=== Task item ===
Each entry needs to be copied exactly, with nothing left out.

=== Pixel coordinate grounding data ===
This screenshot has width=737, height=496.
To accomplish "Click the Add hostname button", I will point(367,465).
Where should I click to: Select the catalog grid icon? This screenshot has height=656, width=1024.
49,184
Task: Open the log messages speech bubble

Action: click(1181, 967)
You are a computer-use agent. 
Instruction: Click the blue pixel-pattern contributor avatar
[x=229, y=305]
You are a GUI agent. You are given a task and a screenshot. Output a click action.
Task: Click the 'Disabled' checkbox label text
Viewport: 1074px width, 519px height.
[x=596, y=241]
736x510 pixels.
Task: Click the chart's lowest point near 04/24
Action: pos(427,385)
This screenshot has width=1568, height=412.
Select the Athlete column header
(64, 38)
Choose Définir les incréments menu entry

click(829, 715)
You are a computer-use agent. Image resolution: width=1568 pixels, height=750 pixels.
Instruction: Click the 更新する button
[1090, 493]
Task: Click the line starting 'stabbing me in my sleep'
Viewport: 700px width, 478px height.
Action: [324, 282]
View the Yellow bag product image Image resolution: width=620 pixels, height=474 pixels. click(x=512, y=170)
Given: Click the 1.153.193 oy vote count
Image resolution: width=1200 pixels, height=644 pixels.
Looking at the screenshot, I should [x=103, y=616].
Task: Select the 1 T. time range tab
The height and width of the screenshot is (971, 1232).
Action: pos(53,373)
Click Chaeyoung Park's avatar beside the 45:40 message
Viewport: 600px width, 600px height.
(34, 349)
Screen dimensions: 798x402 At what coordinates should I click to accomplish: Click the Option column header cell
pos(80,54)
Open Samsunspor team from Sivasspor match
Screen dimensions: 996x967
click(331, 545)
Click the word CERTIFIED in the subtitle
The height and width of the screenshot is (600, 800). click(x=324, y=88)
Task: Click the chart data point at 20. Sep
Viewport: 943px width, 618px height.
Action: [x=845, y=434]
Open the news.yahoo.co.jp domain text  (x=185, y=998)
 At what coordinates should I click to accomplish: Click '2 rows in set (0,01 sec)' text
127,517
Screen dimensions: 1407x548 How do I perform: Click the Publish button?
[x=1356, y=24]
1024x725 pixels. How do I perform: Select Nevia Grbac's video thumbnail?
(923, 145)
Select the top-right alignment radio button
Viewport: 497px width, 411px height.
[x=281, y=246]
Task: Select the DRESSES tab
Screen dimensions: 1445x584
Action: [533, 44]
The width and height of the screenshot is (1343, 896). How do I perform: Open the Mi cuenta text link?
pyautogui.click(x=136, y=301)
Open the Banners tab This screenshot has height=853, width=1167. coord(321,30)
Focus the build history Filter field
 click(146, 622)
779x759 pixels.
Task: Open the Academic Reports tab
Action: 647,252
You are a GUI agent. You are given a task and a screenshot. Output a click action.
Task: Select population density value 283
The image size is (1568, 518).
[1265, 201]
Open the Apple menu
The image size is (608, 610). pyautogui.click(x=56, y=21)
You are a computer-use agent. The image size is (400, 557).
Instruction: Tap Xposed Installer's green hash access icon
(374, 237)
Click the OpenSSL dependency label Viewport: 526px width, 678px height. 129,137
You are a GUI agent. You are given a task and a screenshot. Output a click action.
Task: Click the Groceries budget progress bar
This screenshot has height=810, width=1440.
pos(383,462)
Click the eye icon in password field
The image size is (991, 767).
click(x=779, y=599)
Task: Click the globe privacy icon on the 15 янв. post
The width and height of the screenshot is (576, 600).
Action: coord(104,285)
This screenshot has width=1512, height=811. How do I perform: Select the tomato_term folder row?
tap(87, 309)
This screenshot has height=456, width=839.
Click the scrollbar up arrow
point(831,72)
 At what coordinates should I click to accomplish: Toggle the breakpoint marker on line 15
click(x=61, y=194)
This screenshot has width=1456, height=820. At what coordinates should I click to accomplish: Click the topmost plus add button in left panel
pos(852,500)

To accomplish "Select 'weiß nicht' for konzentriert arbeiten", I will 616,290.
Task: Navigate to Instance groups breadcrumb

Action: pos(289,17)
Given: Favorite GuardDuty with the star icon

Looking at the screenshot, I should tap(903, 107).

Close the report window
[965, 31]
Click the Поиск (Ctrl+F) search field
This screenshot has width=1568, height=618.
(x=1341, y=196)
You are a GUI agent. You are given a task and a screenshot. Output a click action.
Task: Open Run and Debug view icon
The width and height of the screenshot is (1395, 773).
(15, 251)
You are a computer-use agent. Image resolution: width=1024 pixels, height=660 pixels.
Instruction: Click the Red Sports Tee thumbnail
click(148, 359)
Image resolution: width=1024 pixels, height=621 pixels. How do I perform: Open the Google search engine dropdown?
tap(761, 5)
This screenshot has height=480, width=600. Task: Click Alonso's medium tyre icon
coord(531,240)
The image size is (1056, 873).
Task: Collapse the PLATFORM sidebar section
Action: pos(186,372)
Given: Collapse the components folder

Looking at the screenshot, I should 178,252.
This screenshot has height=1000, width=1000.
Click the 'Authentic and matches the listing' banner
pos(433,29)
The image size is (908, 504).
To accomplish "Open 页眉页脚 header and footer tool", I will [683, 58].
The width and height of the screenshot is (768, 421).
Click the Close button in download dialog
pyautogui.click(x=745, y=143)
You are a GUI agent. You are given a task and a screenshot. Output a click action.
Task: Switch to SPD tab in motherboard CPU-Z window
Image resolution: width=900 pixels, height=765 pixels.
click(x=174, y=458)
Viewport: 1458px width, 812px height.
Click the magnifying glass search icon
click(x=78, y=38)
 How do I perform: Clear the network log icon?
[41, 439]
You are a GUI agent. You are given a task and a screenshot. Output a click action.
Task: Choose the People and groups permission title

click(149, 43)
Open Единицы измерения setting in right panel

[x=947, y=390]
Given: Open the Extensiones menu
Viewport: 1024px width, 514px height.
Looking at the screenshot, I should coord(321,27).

=== The answer ===
This screenshot has width=737, height=496.
To accomplish "Click the Add hostname button", I will point(367,465).
Where should I click to: Select the catalog grid icon? This screenshot has height=656, width=1024.
49,184
Task: Open the log messages speech bubble

Action: click(1181, 967)
You are a computer-use agent. 
Instruction: Click the blue pixel-pattern contributor avatar
[x=229, y=305]
You are a GUI agent. You are given a task and a screenshot. Output a click action.
Task: Click the 'Disabled' checkbox label text
Viewport: 1074px width, 519px height.
[x=596, y=241]
736x510 pixels.
Task: Click the chart's lowest point near 04/24
Action: pos(427,385)
This screenshot has width=1568, height=412.
Select the Athlete column header
(64, 38)
Choose Définir les incréments menu entry

click(829, 715)
You are a computer-use agent. Image resolution: width=1568 pixels, height=750 pixels.
Instruction: Click the 更新する button
[1090, 493]
Task: Click the line starting 'stabbing me in my sleep'
Viewport: 700px width, 478px height.
Action: [324, 282]
View the Yellow bag product image Image resolution: width=620 pixels, height=474 pixels. click(x=512, y=170)
Given: Click the 1.153.193 oy vote count
Image resolution: width=1200 pixels, height=644 pixels.
Looking at the screenshot, I should [x=103, y=616].
Task: Select the 1 T. time range tab
The height and width of the screenshot is (971, 1232).
Action: pos(53,373)
Click Chaeyoung Park's avatar beside the 45:40 message
Viewport: 600px width, 600px height.
(34, 349)
Screen dimensions: 798x402 At what coordinates should I click to accomplish: Click the Option column header cell
pos(80,54)
Open Samsunspor team from Sivasspor match
Screen dimensions: 996x967
click(331, 545)
Click the word CERTIFIED in the subtitle
The height and width of the screenshot is (600, 800). click(x=324, y=88)
Task: Click the chart data point at 20. Sep
Viewport: 943px width, 618px height.
Action: [x=845, y=434]
Open the news.yahoo.co.jp domain text  (x=185, y=998)
 At what coordinates should I click to accomplish: Click '2 rows in set (0,01 sec)' text
127,517
Screen dimensions: 1407x548 How do I perform: Click the Publish button?
[x=1356, y=24]
1024x725 pixels. How do I perform: Select Nevia Grbac's video thumbnail?
(923, 145)
Select the top-right alignment radio button
Viewport: 497px width, 411px height.
[x=281, y=246]
Task: Select the DRESSES tab
Screen dimensions: 1445x584
Action: [533, 44]
The width and height of the screenshot is (1343, 896). How do I perform: Open the Mi cuenta text link?
pyautogui.click(x=136, y=301)
Open the Banners tab This screenshot has height=853, width=1167. coord(321,30)
Focus the build history Filter field
 click(146, 622)
779x759 pixels.
Task: Open the Academic Reports tab
Action: 647,252
You are a GUI agent. You are given a task and a screenshot. Output a click action.
Task: Select population density value 283
The image size is (1568, 518).
[1265, 201]
Open the Apple menu
The image size is (608, 610). pyautogui.click(x=56, y=21)
You are a computer-use agent. The image size is (400, 557).
Instruction: Tap Xposed Installer's green hash access icon
(374, 237)
Click the OpenSSL dependency label Viewport: 526px width, 678px height. 129,137
You are a GUI agent. You are given a task and a screenshot. Output a click action.
Task: Click the Groceries budget progress bar
This screenshot has height=810, width=1440.
pos(383,462)
Click the eye icon in password field
The image size is (991, 767).
click(x=779, y=599)
Task: Click the globe privacy icon on the 15 янв. post
The width and height of the screenshot is (576, 600).
Action: coord(104,285)
This screenshot has width=1512, height=811. How do I perform: Select the tomato_term folder row?
tap(87, 309)
This screenshot has height=456, width=839.
Click the scrollbar up arrow
point(831,72)
 At what coordinates should I click to accomplish: Toggle the breakpoint marker on line 15
click(x=61, y=194)
This screenshot has width=1456, height=820. At what coordinates should I click to accomplish: Click the topmost plus add button in left panel
pos(852,500)

To accomplish "Select 'weiß nicht' for konzentriert arbeiten", I will 616,290.
Task: Navigate to Instance groups breadcrumb

Action: pos(289,17)
Given: Favorite GuardDuty with the star icon

Looking at the screenshot, I should tap(903, 107).

Close the report window
[965, 31]
Click the Поиск (Ctrl+F) search field
This screenshot has width=1568, height=618.
(x=1341, y=196)
You are a GUI agent. You are given a task and a screenshot. Output a click action.
Task: Open Run and Debug view icon
The width and height of the screenshot is (1395, 773).
(15, 251)
You are a computer-use agent. Image resolution: width=1024 pixels, height=660 pixels.
Instruction: Click the Red Sports Tee thumbnail
click(148, 359)
Image resolution: width=1024 pixels, height=621 pixels. How do I perform: Open the Google search engine dropdown?
tap(761, 5)
This screenshot has height=480, width=600. Task: Click Alonso's medium tyre icon
coord(531,240)
The image size is (1056, 873).
Task: Collapse the PLATFORM sidebar section
Action: pos(186,372)
Given: Collapse the components folder

Looking at the screenshot, I should 178,252.
This screenshot has height=1000, width=1000.
Click the 'Authentic and matches the listing' banner
pos(433,29)
The image size is (908, 504).
To accomplish "Open 页眉页脚 header and footer tool", I will [683, 58].
The width and height of the screenshot is (768, 421).
Click the Close button in download dialog
pyautogui.click(x=745, y=143)
You are a GUI agent. You are given a task and a screenshot. Output a click action.
Task: Switch to SPD tab in motherboard CPU-Z window
Image resolution: width=900 pixels, height=765 pixels.
click(x=174, y=458)
Viewport: 1458px width, 812px height.
Click the magnifying glass search icon
click(x=78, y=38)
 How do I perform: Clear the network log icon?
[41, 439]
You are a GUI agent. You are given a task and a screenshot. Output a click action.
Task: Choose the People and groups permission title

click(149, 43)
Open Единицы измерения setting in right panel

[x=947, y=390]
Given: Open the Extensiones menu
Viewport: 1024px width, 514px height.
Looking at the screenshot, I should coord(321,27).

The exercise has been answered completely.